Copy out once more, exactly, the line with "Task: Add a point light source" and all the lines after it, up to the last line of the data.

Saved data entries

____

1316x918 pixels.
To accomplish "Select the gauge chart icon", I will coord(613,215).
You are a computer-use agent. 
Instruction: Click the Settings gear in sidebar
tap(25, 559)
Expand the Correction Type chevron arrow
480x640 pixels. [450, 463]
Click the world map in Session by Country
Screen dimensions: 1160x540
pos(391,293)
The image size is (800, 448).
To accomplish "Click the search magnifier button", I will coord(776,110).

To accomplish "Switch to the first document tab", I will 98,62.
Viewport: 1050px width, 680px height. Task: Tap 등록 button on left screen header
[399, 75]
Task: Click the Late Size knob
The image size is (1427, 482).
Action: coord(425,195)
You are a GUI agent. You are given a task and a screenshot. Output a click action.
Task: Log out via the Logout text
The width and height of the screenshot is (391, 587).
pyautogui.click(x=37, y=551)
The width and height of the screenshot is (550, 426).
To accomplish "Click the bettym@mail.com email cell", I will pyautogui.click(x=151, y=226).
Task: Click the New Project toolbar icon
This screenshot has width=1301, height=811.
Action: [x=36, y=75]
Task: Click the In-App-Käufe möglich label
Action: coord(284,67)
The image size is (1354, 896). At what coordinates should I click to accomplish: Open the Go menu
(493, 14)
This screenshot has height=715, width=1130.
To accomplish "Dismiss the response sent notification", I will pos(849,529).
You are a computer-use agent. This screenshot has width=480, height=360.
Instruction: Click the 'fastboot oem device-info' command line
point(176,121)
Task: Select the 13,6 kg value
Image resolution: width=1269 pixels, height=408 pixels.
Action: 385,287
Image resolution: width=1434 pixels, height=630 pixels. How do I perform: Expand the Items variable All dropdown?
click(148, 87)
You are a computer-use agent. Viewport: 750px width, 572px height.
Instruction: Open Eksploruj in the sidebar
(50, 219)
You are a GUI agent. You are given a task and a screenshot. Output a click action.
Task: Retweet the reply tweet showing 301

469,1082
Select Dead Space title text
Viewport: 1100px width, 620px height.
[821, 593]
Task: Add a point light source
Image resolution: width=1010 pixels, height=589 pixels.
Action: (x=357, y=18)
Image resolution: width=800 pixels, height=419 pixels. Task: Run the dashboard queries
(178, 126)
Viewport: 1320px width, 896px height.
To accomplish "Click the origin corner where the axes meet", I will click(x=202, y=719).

____

RESPONSE BOX:
Task: Add a point light source
Image resolution: width=1010 pixels, height=589 pixels.
Action: (x=357, y=18)
Image resolution: width=800 pixels, height=419 pixels. Task: Run the dashboard queries
(178, 126)
Viewport: 1320px width, 896px height.
To accomplish "Click the origin corner where the axes meet", I will click(x=202, y=719).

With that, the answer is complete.